Action item. Pick out and copy every line below that has the word "pixel".
────────
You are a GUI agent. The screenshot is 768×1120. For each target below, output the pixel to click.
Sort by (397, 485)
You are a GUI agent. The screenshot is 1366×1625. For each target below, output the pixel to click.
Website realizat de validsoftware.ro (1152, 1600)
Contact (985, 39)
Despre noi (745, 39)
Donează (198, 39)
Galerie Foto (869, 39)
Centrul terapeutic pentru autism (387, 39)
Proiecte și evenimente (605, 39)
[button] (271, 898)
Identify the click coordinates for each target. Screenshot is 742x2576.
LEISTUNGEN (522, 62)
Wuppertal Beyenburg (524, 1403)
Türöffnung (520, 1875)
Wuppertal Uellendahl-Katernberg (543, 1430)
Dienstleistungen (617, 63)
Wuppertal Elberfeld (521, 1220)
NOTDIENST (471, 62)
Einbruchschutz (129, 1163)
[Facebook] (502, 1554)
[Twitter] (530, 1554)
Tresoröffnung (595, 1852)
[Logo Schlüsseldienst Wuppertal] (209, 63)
────────
Task response.
You are a GUI agent. The screenshot is 768×1120. For each target below, output the pixel to click.
You are a GUI agent. The screenshot is 1366×1625. For each target below, output the pixel to click.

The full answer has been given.